What She Heard
Elira had come back through the trees quietly, out of habit more than caution. Her mother was resting. The wards around the house were strong. She'd only wanted a few moments alone—just enough to clear her thoughts.
But as she approached the edge of the Blackguard encampment, voices drifted toward her. Heated. Familiar.
She stopped, hidden behind a thicket of nightbloom bramble.
Rian's voice, sharp with accusation:
"And now what? You're going to fall for her? Is that the plan?"
Silence. Then Kael, lower, almost weary:
"I don't know."
Elira's breath caught.
She stayed still. Listening. Heart pounding.
"She doesn't know," Rian continued. "That you've been watching her since she was a child. Tracking her magic. Hiding her from your own people."
"I didn't hide her for them," Kael said. "I did it because she deserved to grow up free."
"Free?" Rian snapped. "She's about to be tried as a threat to the realm!"
"Because I failed," Kael admitted. "Because the orders finally outpaced what I could cover. You think I'm proud of this? You think I want her in danger?"
A long pause. Then he added, quieter:
"I've never wanted anything to be safe as much as I wanted her to be safe."

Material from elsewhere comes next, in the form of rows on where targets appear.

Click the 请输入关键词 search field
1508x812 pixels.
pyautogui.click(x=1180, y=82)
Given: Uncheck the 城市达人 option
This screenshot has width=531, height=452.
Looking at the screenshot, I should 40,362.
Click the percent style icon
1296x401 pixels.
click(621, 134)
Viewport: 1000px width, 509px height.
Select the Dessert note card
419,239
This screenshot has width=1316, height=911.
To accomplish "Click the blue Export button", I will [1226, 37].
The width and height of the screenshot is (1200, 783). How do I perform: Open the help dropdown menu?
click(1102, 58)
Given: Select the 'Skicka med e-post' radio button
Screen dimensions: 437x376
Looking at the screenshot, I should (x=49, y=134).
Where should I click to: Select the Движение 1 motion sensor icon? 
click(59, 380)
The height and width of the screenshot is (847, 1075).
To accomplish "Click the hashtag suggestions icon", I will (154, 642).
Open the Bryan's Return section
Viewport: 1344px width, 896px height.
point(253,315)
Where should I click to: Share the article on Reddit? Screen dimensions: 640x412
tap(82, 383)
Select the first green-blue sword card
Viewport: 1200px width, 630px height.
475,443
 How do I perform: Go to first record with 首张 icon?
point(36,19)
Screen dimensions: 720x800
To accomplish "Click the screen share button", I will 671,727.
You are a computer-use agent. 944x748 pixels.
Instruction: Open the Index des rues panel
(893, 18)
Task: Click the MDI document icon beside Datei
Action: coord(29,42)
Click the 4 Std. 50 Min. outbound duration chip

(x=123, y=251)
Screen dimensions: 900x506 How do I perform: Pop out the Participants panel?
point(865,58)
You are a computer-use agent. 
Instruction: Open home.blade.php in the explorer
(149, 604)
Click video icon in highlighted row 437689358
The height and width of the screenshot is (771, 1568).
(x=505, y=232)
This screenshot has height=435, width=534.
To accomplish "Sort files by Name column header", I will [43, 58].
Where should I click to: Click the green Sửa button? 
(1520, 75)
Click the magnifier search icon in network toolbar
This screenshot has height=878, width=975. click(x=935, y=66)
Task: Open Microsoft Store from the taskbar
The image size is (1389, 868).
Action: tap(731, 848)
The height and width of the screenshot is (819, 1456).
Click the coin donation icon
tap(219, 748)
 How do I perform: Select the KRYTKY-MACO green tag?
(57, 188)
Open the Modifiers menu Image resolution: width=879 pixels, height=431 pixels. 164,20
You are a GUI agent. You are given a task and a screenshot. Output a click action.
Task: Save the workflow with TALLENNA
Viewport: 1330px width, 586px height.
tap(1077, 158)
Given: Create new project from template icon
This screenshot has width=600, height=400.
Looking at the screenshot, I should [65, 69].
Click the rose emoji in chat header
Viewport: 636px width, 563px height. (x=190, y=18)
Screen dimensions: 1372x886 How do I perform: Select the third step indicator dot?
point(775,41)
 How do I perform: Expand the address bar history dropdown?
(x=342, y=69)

Elira's knees weakened. She pressed a hand to the rough bark beside her.
Kael had known.
All these years, the whispers she'd sensed, the strange protections, the moments when someone had intervened just before her magic was discovered—it had been him.
And Rian… Rian had known more than he told her, too. He hadn't warned her. He had watched her walk into the ruins not knowing the full story.
She stepped out of the thicket.
The firelight caught her cloak like a sudden gust of flame.
Both men turned—Kael's face freezing in unreadable shock, Rian's lips parting with a curse.
"Don't stop on my account," she said, voice too calm to be safe. "I'd hate to interrupt your heartfelt debate over how best to protect me without asking me anything at all."
Kael took a step forward. "Elira—"
"No," she said. "You don't get to say my name like that. Not after what I just heard."
Rian reached for her. "I didn't mean—"
"Didn't mean to lie? Or didn't mean for me to find out?"
Silence.
She drew a shaky breath. Her magic was sparking again, not angry this time—but unstable, raw. Like something that had been held back too long.
"I thought I hated you, Kael," she said. "Turns out I didn't know you well enough to even do that properly."
And then she turned, and walked into the woods, power trailing behind her like wildfire on the wind.